### WORK ORDER
All lines with the word "Given" must be pulled from the entries below.

### DATA SUPPLIED
----------------

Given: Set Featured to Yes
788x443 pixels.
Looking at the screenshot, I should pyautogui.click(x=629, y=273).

----------------

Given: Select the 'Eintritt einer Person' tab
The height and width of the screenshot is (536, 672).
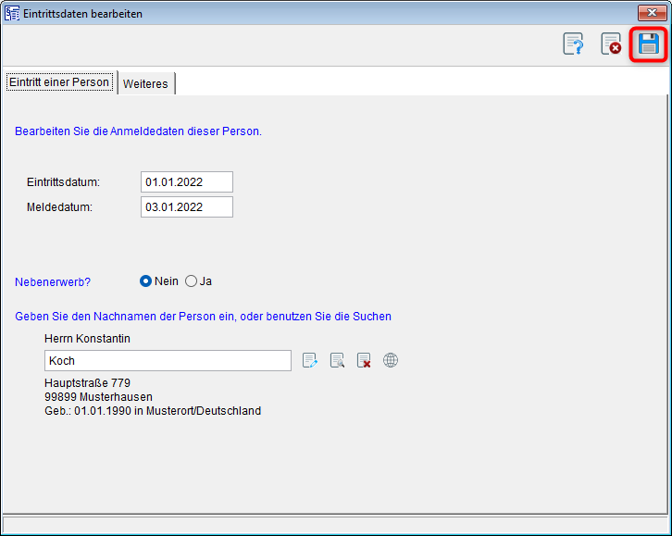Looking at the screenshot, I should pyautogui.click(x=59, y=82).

----------------

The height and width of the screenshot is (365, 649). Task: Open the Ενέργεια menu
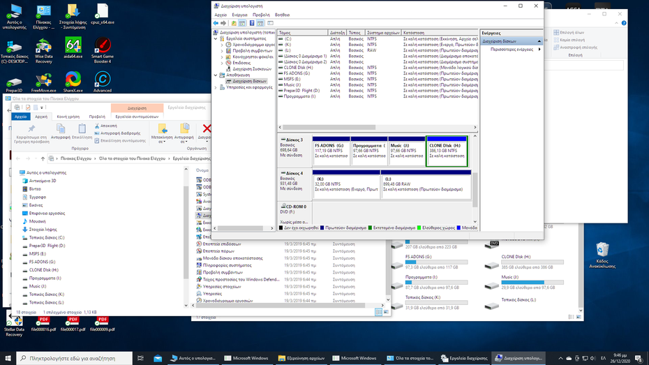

----------------

### SOLUTION FOR THIS PROBLEM
Given: Set Featured to Yes
Given: Select the 'Eintritt einer Person' tab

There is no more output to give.